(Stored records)
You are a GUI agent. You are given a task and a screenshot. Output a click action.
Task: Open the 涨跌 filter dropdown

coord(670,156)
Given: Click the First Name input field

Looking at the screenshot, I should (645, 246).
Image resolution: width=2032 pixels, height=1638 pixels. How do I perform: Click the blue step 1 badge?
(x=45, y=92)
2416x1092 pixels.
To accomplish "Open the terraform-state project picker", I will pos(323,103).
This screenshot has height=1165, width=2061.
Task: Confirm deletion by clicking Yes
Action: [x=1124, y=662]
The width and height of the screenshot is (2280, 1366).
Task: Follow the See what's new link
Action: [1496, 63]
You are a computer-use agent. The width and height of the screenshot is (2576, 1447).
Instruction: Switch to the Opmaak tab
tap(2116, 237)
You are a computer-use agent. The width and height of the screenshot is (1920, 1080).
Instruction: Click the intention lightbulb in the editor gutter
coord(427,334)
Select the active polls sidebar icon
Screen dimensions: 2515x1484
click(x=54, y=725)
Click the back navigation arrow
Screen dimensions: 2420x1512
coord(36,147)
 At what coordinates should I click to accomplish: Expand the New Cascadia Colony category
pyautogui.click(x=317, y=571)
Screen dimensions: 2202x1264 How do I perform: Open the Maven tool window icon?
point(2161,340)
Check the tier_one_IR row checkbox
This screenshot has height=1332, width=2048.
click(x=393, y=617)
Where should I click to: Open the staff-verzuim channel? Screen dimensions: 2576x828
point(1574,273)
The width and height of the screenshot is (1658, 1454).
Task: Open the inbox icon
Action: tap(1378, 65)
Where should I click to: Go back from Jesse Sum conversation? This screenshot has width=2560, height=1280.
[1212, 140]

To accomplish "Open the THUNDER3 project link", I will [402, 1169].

### WORK TASK
The lines you need are those with the word "agent"; list them from the entries.

### PROBLEM SOLUTION
You are a GUI agent. You are given a task and a screenshot. Output a click action.
You are a computer-use agent. The width and height of the screenshot is (2576, 1447).
You are a computer-use agent. The width and height of the screenshot is (1920, 1080).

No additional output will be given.